(Stored entries)
┏━━

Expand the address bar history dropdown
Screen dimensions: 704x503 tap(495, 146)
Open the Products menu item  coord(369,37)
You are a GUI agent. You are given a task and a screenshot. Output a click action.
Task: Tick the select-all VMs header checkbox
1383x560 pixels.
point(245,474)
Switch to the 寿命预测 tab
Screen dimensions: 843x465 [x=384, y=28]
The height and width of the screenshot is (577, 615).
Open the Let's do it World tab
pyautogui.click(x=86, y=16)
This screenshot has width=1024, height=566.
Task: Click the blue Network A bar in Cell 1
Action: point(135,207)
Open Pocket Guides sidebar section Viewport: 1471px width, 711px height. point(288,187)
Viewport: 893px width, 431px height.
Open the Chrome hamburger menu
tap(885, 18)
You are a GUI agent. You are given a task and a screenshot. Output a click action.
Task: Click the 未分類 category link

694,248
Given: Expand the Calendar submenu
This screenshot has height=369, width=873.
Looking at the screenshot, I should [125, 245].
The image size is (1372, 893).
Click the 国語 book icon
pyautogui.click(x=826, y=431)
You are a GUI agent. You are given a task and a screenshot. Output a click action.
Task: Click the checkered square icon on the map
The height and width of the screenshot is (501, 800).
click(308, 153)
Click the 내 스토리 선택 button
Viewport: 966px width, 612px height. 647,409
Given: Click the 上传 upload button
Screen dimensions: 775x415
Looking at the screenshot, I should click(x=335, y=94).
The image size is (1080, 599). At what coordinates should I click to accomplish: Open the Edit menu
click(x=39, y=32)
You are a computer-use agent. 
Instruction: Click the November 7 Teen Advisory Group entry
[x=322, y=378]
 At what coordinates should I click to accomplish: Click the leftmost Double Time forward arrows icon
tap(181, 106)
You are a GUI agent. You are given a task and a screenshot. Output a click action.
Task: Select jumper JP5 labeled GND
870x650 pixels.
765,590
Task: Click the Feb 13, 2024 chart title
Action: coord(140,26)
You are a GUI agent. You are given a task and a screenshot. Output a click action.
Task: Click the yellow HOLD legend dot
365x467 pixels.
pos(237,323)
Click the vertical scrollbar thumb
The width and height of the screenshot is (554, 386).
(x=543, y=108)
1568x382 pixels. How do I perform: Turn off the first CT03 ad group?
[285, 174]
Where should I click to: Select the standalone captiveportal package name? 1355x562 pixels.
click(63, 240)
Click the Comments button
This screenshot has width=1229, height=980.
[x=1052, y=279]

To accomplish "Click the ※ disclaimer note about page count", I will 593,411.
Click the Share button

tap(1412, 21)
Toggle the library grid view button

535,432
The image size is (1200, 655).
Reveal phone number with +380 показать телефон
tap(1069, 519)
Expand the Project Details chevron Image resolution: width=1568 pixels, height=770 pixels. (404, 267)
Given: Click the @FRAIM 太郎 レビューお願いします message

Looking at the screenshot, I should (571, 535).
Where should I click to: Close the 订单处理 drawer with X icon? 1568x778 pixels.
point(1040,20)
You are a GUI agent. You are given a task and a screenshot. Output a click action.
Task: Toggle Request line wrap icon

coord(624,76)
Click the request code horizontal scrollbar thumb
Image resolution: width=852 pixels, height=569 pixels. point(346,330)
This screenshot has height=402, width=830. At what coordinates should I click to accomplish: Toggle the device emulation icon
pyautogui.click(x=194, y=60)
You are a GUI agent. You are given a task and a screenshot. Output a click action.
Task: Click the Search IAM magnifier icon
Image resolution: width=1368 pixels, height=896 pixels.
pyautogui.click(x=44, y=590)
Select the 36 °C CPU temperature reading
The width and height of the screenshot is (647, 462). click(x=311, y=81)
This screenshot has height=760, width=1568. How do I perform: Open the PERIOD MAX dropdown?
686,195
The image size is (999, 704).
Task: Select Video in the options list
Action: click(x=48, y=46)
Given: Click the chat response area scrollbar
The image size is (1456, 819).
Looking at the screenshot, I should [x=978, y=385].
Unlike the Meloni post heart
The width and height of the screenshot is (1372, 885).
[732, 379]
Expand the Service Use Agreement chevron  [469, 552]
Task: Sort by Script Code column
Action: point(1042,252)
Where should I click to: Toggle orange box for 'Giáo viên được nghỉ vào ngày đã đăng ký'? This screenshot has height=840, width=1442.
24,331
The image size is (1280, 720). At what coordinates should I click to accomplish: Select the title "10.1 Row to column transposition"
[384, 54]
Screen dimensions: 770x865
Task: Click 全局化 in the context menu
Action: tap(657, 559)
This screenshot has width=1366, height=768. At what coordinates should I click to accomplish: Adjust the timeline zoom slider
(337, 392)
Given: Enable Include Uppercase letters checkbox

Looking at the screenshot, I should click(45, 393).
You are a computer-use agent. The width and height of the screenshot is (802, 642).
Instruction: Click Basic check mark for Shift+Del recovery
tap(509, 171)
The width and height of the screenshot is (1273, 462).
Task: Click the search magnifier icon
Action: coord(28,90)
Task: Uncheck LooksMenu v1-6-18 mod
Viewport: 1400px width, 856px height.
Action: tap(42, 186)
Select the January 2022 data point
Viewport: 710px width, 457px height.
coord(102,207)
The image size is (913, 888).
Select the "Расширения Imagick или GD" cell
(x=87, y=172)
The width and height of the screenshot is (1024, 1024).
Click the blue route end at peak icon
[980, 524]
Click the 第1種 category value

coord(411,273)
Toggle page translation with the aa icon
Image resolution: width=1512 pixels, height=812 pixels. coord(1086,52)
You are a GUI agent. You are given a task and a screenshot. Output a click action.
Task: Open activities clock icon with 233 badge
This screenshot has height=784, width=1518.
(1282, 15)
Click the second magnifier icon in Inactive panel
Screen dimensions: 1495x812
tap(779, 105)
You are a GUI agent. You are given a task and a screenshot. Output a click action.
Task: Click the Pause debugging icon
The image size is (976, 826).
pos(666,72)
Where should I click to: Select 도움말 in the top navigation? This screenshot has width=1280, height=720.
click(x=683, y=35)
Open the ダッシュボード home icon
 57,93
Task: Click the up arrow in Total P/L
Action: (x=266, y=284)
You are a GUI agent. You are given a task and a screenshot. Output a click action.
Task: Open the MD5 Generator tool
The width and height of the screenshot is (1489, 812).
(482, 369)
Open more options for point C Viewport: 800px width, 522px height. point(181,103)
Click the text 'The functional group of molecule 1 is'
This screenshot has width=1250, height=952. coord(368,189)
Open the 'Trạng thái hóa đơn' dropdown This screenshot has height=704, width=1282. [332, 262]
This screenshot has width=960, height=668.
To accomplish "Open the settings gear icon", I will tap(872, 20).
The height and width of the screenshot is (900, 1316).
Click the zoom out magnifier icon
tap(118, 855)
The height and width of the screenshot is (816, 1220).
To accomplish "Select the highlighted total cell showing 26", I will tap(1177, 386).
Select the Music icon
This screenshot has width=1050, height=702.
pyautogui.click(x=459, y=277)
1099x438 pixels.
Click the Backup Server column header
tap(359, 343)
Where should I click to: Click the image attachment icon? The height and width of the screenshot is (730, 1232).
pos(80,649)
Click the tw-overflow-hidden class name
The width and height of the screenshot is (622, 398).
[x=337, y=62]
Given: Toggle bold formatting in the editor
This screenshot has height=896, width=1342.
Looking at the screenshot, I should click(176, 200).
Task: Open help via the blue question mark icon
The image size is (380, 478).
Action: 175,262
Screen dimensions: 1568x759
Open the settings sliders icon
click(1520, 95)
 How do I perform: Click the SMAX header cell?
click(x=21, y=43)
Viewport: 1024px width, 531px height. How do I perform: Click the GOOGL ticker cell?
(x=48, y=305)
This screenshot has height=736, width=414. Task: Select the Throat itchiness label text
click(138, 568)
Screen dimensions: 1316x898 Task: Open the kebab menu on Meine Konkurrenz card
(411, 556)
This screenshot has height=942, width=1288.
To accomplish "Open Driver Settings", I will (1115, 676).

┗━━

# STATED TASK
Rewrite everything from the line containing "How do I perform: Click the SMAX" down to the end of the stored entries in full. Raise every x and y coordinate in the answers by 62 and leave all other text and numbers unchanged.

# TASK RESULT
 How do I perform: Click the SMAX header cell?
click(x=83, y=105)
Viewport: 1024px width, 531px height. How do I perform: Click the GOOGL ticker cell?
(x=110, y=367)
This screenshot has height=736, width=414. Task: Select the Throat itchiness label text
click(200, 630)
Screen dimensions: 1316x898 Task: Open the kebab menu on Meine Konkurrenz card
(473, 618)
This screenshot has height=942, width=1288.
To accomplish "Open Driver Settings", I will (1177, 738).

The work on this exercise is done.